WHAT THIS TASK INVOLVES
Lines from the one with "社長からのごあいさつ (955, 1203)" through the end of the listing below should be set down exactly, with no other line included.

EXERCISE DATA
▶
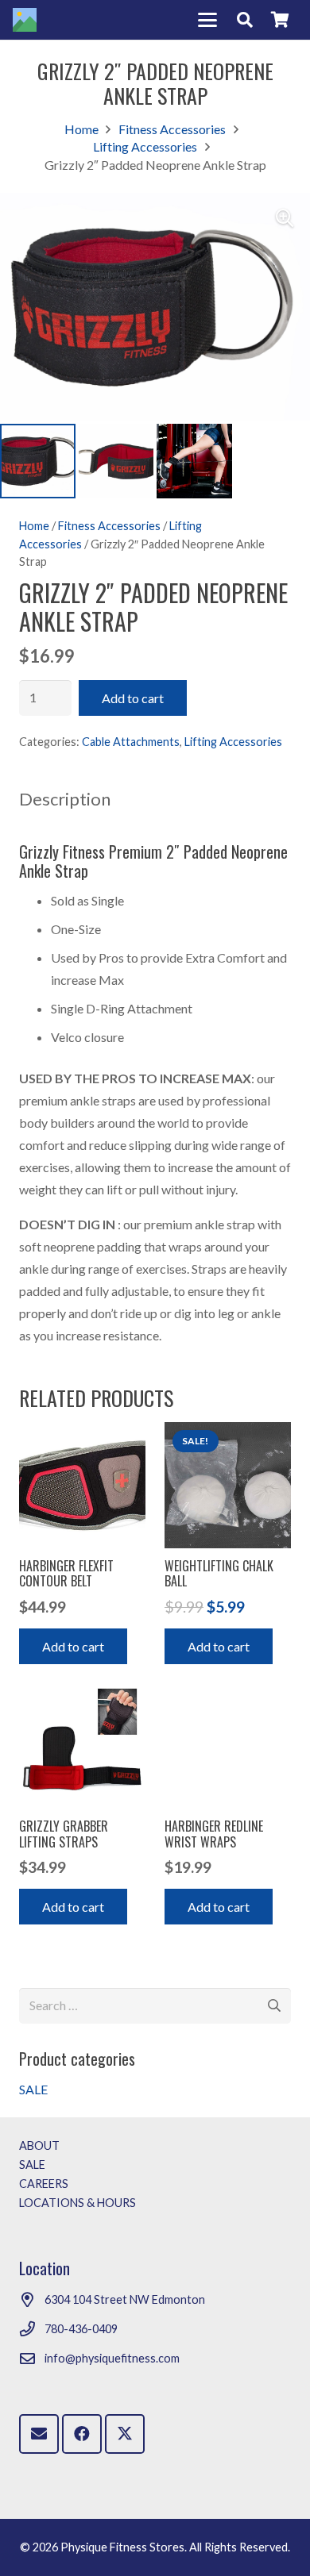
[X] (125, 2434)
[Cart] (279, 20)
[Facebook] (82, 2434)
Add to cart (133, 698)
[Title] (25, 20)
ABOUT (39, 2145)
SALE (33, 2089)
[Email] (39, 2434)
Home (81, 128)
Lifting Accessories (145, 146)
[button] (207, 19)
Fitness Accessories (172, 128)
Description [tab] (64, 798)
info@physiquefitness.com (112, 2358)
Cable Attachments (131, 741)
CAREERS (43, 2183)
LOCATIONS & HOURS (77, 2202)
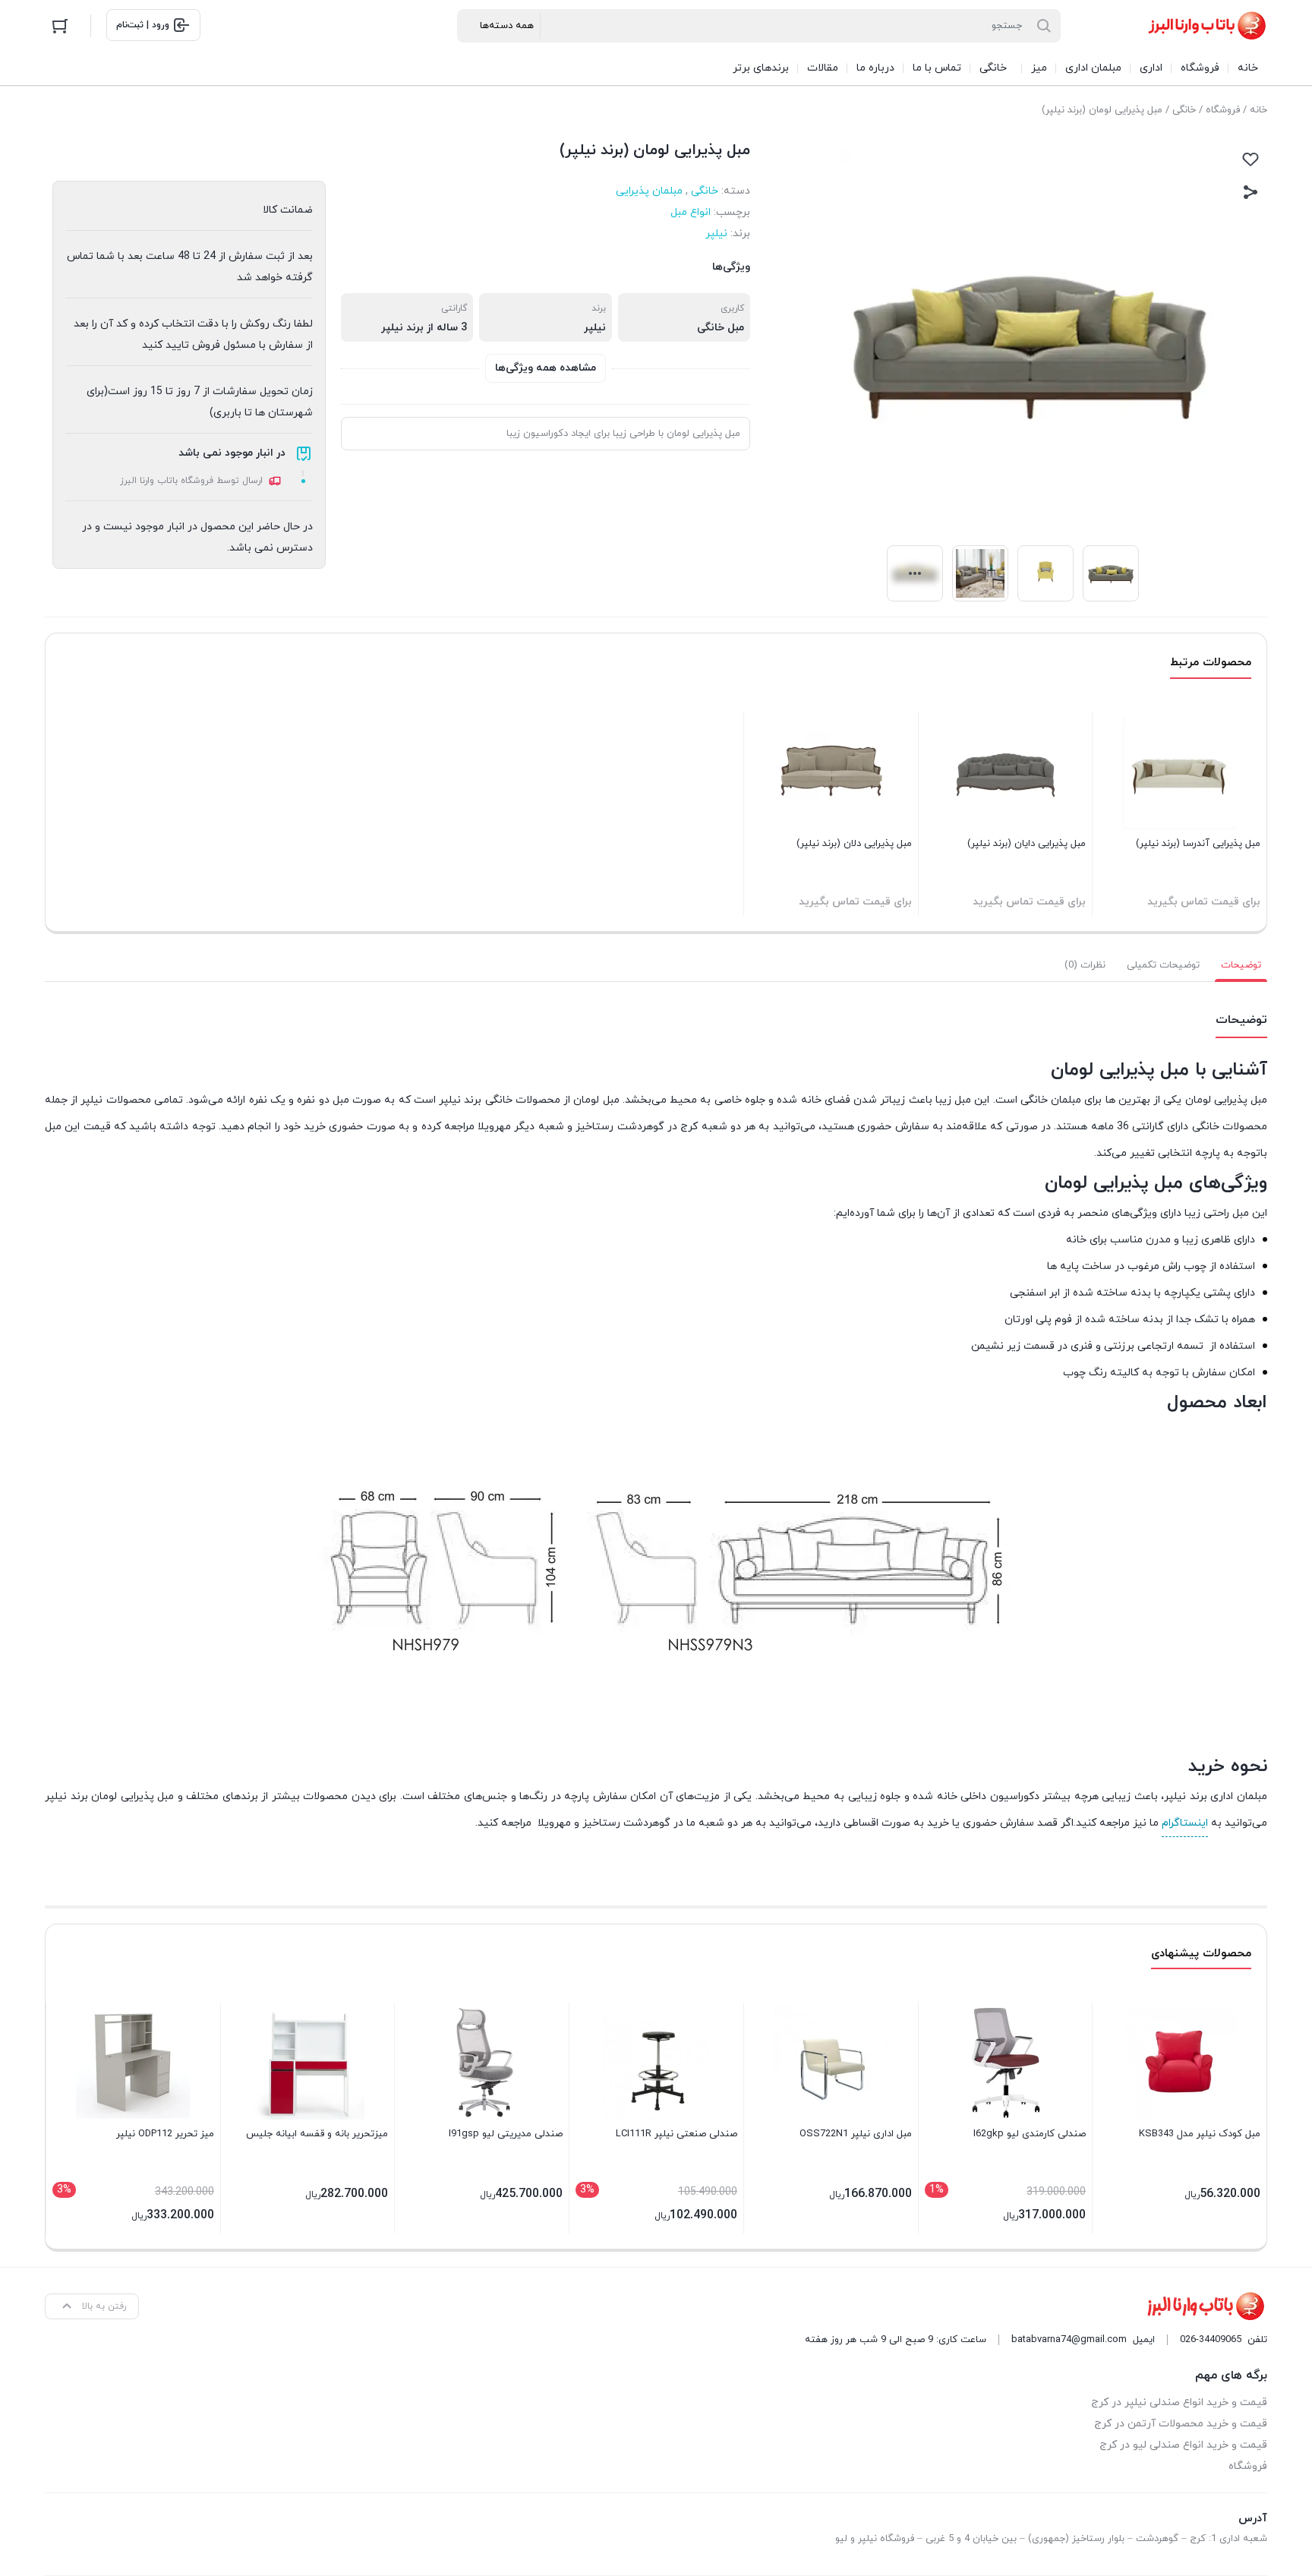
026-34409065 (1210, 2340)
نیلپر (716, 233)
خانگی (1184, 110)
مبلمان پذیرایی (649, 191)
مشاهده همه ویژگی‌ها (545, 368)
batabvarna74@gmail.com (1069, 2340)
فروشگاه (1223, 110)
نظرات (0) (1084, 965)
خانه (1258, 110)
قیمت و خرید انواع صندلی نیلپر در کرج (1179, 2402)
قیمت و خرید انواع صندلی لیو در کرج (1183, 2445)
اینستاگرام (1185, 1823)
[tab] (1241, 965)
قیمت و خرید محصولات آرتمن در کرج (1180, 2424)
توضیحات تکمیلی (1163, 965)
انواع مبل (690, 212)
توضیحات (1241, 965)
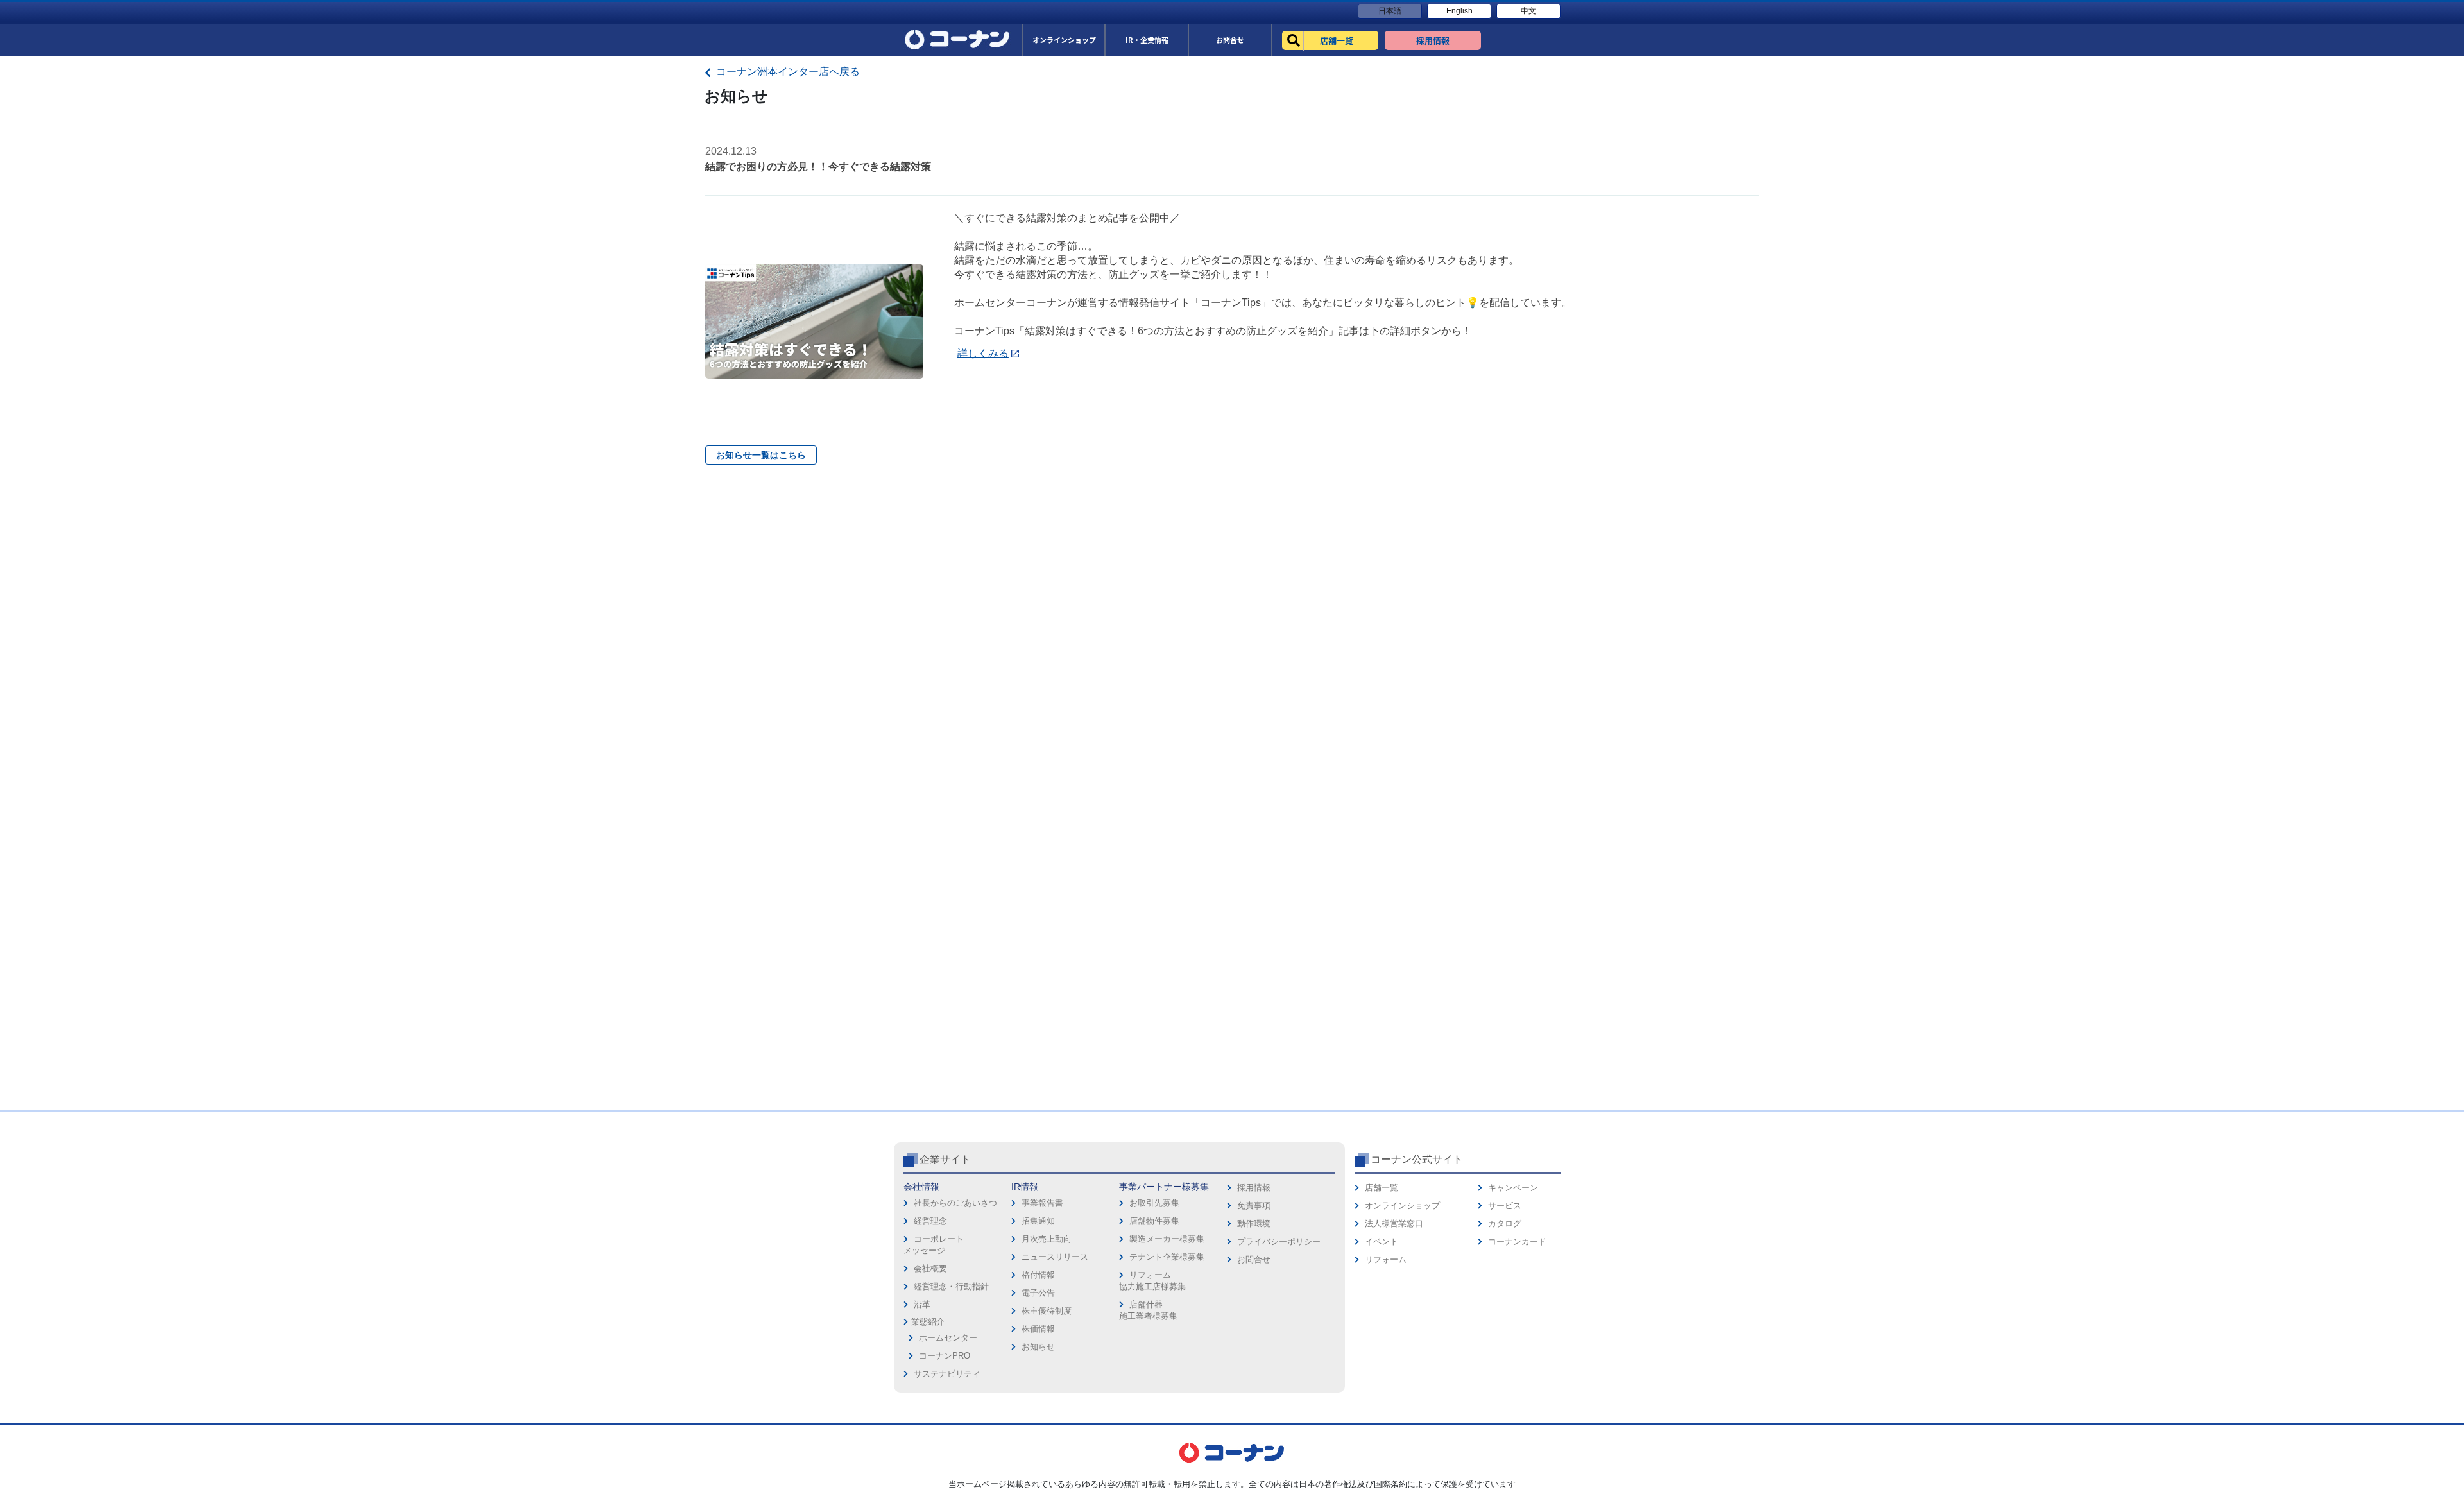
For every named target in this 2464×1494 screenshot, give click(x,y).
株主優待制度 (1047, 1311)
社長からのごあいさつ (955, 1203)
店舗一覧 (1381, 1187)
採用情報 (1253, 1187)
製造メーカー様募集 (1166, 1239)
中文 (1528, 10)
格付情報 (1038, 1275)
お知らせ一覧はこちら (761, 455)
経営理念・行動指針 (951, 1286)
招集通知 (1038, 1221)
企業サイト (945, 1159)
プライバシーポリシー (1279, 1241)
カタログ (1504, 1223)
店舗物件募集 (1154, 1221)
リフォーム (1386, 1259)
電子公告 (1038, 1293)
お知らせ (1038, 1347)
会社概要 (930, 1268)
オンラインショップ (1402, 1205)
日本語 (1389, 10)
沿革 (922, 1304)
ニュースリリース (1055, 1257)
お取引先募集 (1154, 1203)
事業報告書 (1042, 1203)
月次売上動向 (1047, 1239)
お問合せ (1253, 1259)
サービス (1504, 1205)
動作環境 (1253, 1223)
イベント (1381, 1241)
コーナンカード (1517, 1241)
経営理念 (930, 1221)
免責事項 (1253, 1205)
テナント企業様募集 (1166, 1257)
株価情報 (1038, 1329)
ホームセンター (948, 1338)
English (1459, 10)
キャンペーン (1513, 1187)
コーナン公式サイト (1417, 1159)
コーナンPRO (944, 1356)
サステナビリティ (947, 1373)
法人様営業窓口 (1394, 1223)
◀
PROBLEM SOLUTION
社長からのごあいさつ (955, 1203)
店舗一覧 (1381, 1187)
採用情報 (1253, 1187)
製造メーカー様募集 (1166, 1239)
中文 (1528, 10)
格付情報 (1038, 1275)
お知らせ一覧はこちら (761, 455)
経営理念・行動指針 (951, 1286)
招集通知 (1038, 1221)
企業サイト (945, 1159)
プライバシーポリシー (1279, 1241)
カタログ (1504, 1223)
店舗物件募集 (1154, 1221)
リフォーム (1386, 1259)
電子公告 (1038, 1293)
お知らせ (1038, 1347)
会社概要 (930, 1268)
オンラインショップ (1402, 1205)
日本語 (1389, 10)
沿革 (922, 1304)
ニュースリリース (1055, 1257)
お取引先募集 (1154, 1203)
事業報告書 (1042, 1203)
月次売上動向 (1047, 1239)
お問合せ (1253, 1259)
サービス (1504, 1205)
動作環境 (1253, 1223)
イベント (1381, 1241)
コーナンカード (1517, 1241)
経営理念 (930, 1221)
免責事項 (1253, 1205)
テナント企業様募集 (1166, 1257)
株価情報 (1038, 1329)
ホームセンター (948, 1338)
English (1459, 10)
キャンペーン (1513, 1187)
コーナン公式サイト (1417, 1159)
コーナンPRO (944, 1356)
サステナビリティ (947, 1373)
法人様営業窓口 (1394, 1223)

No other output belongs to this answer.